Two findings to file under ‘doh!

Employees are playing fast and loose with IP, and they’re still using soft passwords. What are you doing to stop it?

Two pieces of information caught my eye over the last week that have to do with what I’ll politely call “security-challenged behavior” among employees.

The first is a report from Symantec this month that finds half of employees who left or lost their jobs in the last 12 months kept confidential corporate data, and 40 percent plan to use it in their new jobs.

As writer John P. Mello Jr. notes in the story he wrote for CSO, the report also finds:

Half the employees in businesses regularly send work documents to their home computers using a personal account, such as Google's Gmail, according to Symantec. That can be problematic because home networks are typically less secure than those at offices. Gartner reported last year that 20 percent of consumer-grade endpoints are compromised by malware.

Fully 40 percent of employees download work files to a personal mobile devices -- a tablet, for example, or smartphone -- and a third of workers move files using file-sharing apps, like Dropbox, without proper permission, according to Symantec

"The almost ubiquitous availability of storage in the cloud has made it easier than ever to move data around, whether it's for stealing data or taking it home," Tim Matthews, Symantec's senior director for product marketing said in an interview.

Most of the workers who move files outside the workplace, he said, don't delete the files after they've finished with them.

"Because you have unlimited storage, what we find is employees never think to delete anything or clean it up, so you end up having intellectual property just left in places."

"That will cause data leakage or IP [Intellectual Property] leakage issues down the line," Matthews said.

[See also: The 4 security rules employees love to break]

The second tidbit was contained in a press release I received from Trustwave offering me a copy of their 2013 Global Security Report.  Among its highlights, the press release claims the report finds “50 percent of users, especially employees, are still using easily-guessed passwords, the most common being Password1.”

The fact that so many people are still using easily-guessed password surprises me not because I expect the average employee to be much more security savvy these days, but because I thought organizations had made strides in policy and software that requires employees to use strong passwords – and to change them frequently.  The 50 percent estimate, if accurate, shocks me.

Who is the onus on for strong passwords to be standard policy within an organization? Who is responsible for policy and enforcement that stems the flow of IP out the door, particularly IP that can be used elsewhere when employees leave their jobs for new opportunities?

[Also see: With weak passwords continuing, blame turns to security pros]

The Symantec research goes on to say organizations are failing to create a culture of security.

“Only 38 percent of employees say their manager views data protection as a business priority, and 51 percent think it is acceptable to take corporate data because their company does not strictly enforce policies,” according to a summary of the report.

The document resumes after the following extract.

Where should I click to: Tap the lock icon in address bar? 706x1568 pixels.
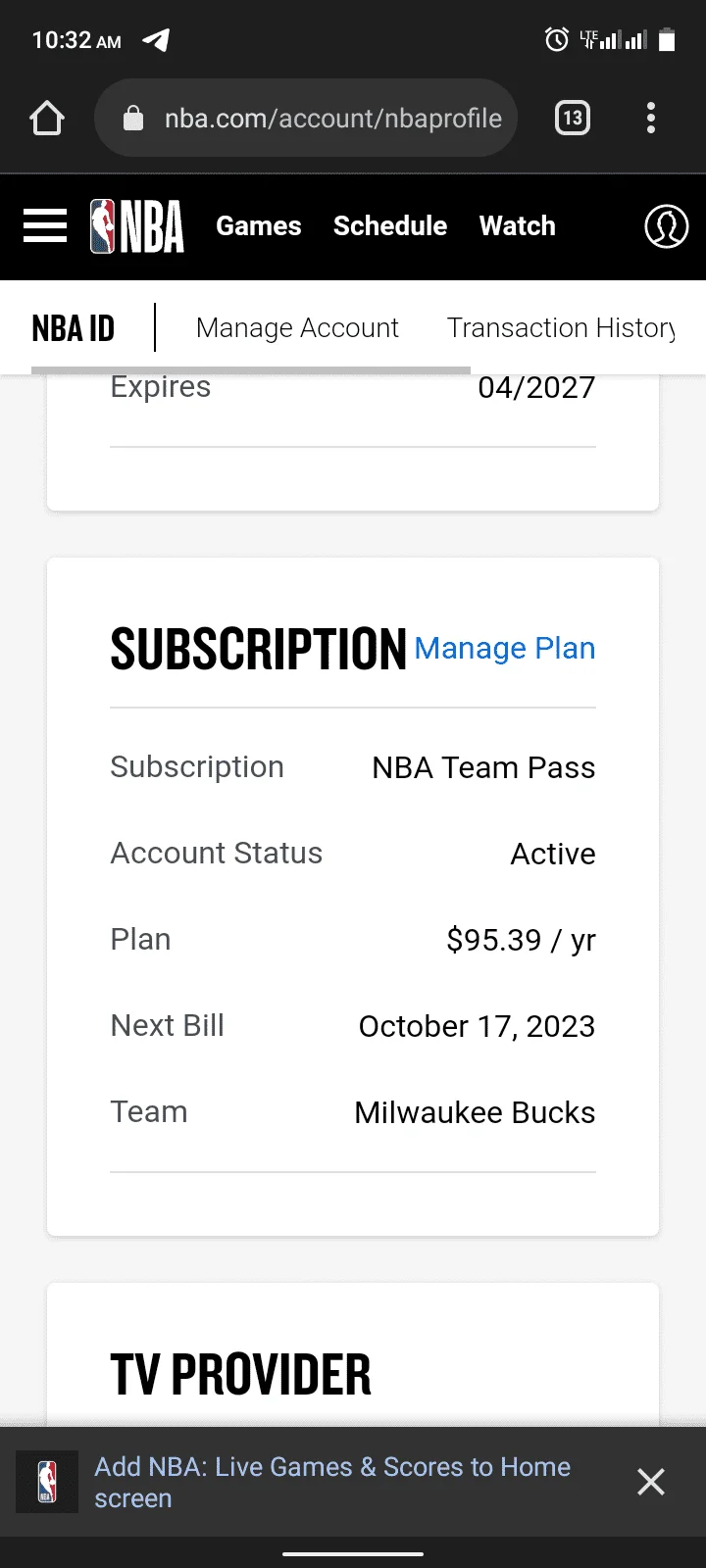[x=133, y=119]
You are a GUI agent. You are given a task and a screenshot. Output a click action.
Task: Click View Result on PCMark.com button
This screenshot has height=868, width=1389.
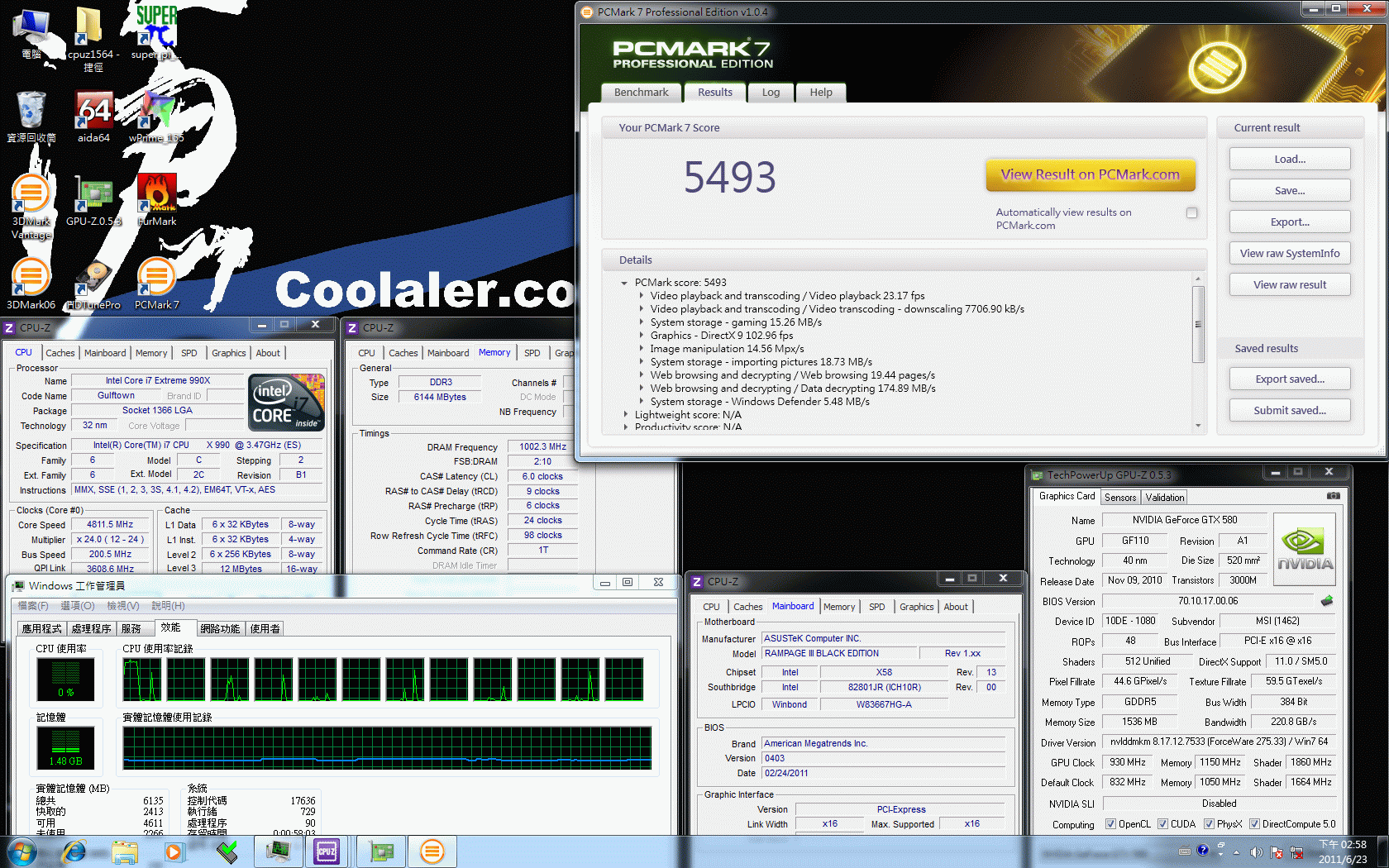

What are you doing within your organization to address some of these challenges? Are you educating employees about ownership of IP? Have you asked them to sign non-disclosure agreements with clear language about protecting confidential information, even after leaving the company? Have you implemented technology that addresses passwords - and requires each employee to have a strong password that is changed regularly? Or have you invested in technology that that monitors inappropriate access and use of IP and notifies employees of violations?